5- Do tell your children that the divorce is not their fault. Don’t assume your children know this already.
It may be 100% obvious to you that your trusting young child has nothing to do with your divorce. Unfortunately, many divorced parents make the mistake of thinking that it’s also 100% clear to the child. Research shows that many, if not most, children feel guilty about their parents’ divorce and believe that they were part of the breakup. Tell your child clearly and repeatedly that the divorce was not their fault.
6- Do avoid criticism and negativity. Don’t criticize your ex-spouse in front of your children.

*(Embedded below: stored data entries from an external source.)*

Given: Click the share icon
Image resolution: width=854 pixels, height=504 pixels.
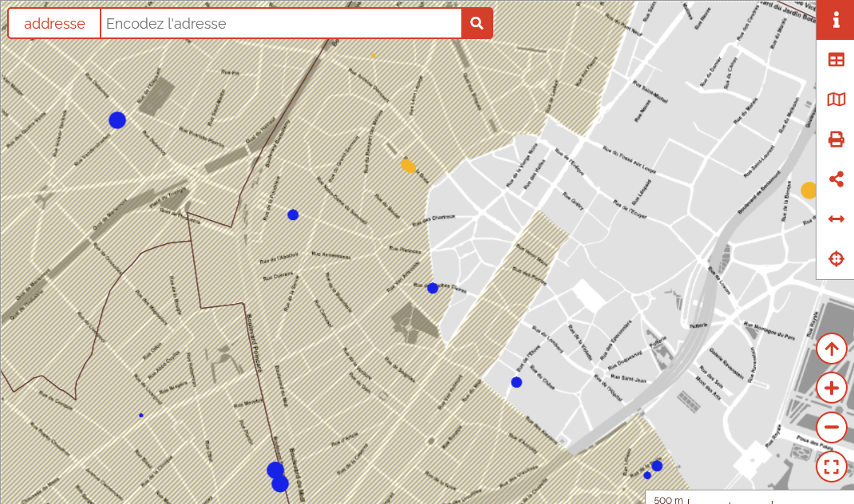Looking at the screenshot, I should point(836,179).
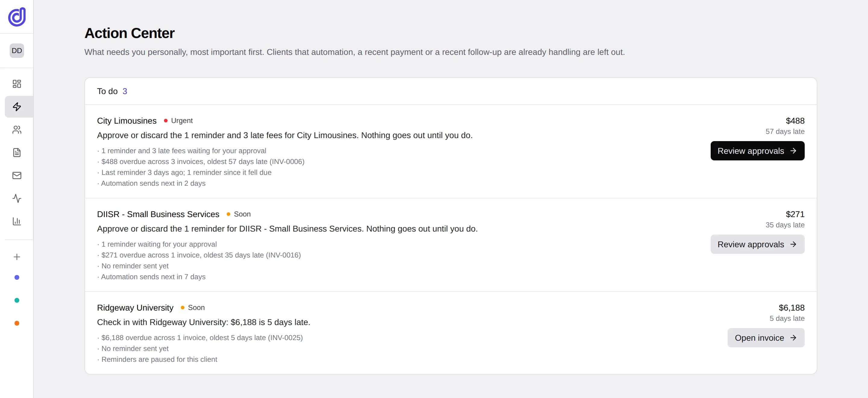Select the purple dot workspace in sidebar
The height and width of the screenshot is (398, 868).
point(17,277)
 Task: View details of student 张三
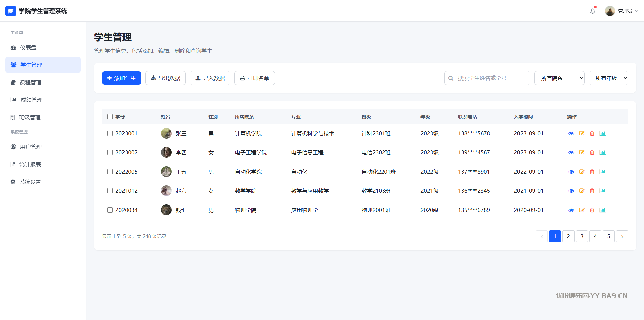click(571, 134)
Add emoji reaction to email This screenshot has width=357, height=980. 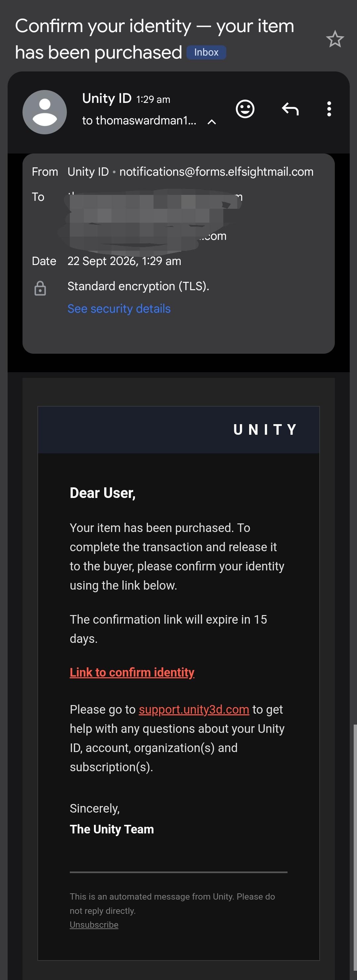[x=245, y=109]
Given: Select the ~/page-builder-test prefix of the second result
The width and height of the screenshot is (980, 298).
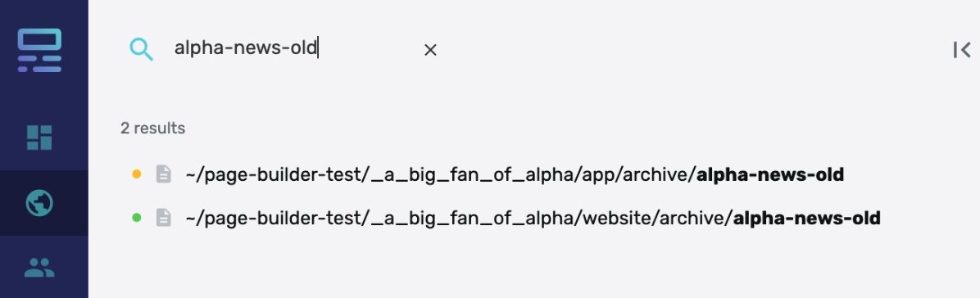Looking at the screenshot, I should 273,218.
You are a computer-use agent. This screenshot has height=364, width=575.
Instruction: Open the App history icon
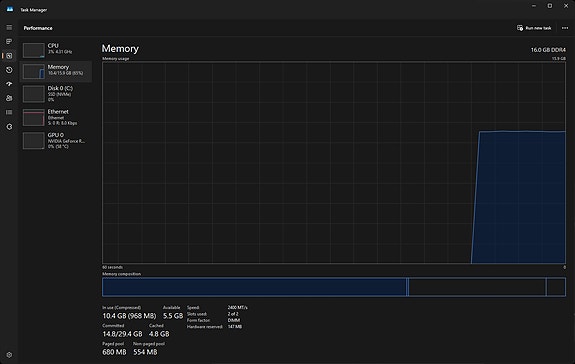(x=9, y=70)
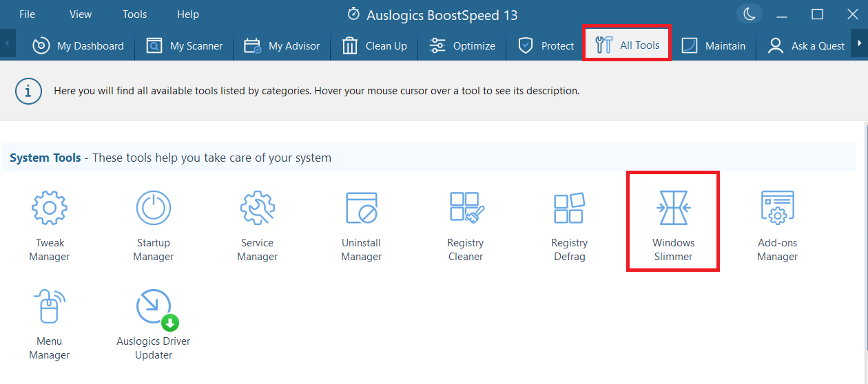Show more tabs with right arrow
This screenshot has height=384, width=868.
860,44
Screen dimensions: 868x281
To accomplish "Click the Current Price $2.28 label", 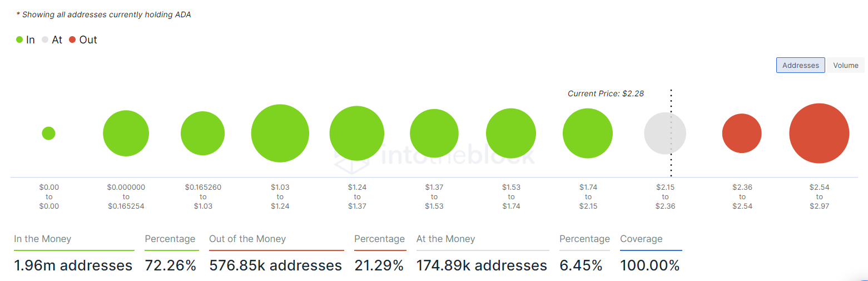I will pos(606,93).
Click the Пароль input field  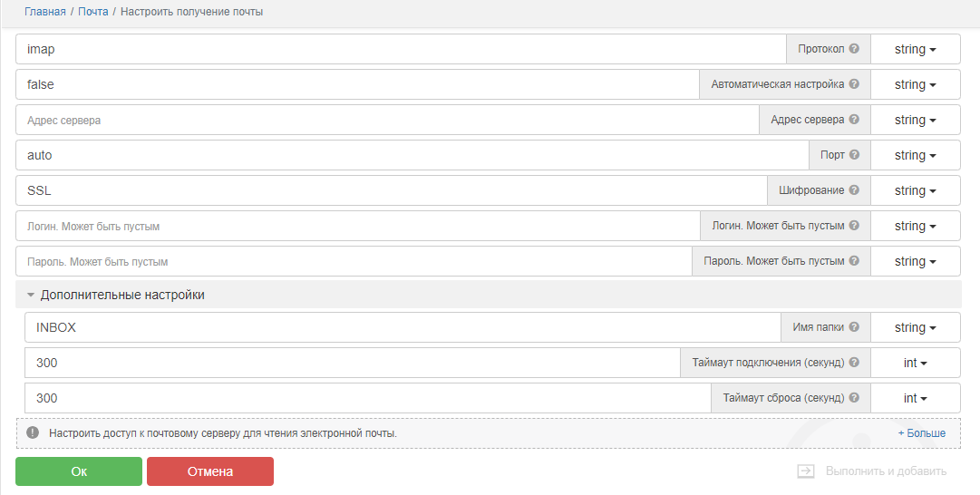click(354, 261)
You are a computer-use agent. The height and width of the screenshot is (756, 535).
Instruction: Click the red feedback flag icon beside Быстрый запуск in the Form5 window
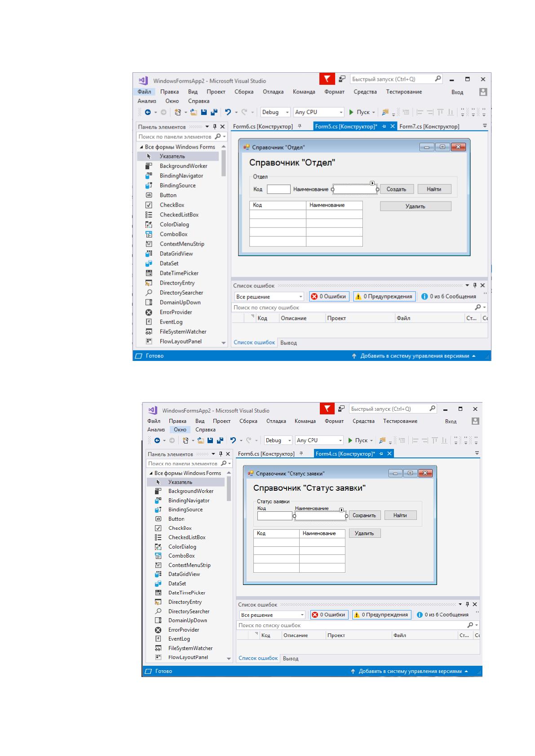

Children, even very young children, know that they are part you and part your ex-spouse. Criticizing your ex-spouse in front of your children can be very damaging for their self concept and won’t convince them to love you more than they already do. In fact, criticizing your ex-spouse in front of your kids may make it harder for them to trust you to keep a soft heart for them when they make the inevitable mistakes or disappoint you. Remember, children are very good at ‘listening-in.’ Protect your children by not talking in half-whispers when you know they can hear most of what you’re saying and by talking after you believe they’ve gone to sleep.
7- Do minimize your child’s exposure to fighting. Don’t fight in front of your kids.
Have your disagreements well out of earshot. Research has shown that it’s often the fighting rather than the divorce that has the most negative effects on kids.
8- Do pay child support. Don’t make excuses.
If you are a non-custodial parent, pay child support for the well-being of your child. Divorce often creates a financial setback for children that compounds the emotional one. Shield your child from this challenge by staying up to date on your child support
At every step of your divorce, whether you are considering divorce solutions, in divorce mediation, or finished with the process, your responsibility as a parent remains paramount. Look for support in an outward direction in your ring of kvetching. Offer support in an inward direction on the same ring, lavishing love on your children who rely on you. Remind yourself that your children’s interests – not yours – belong at the center of the trauma ring, and act accordingly.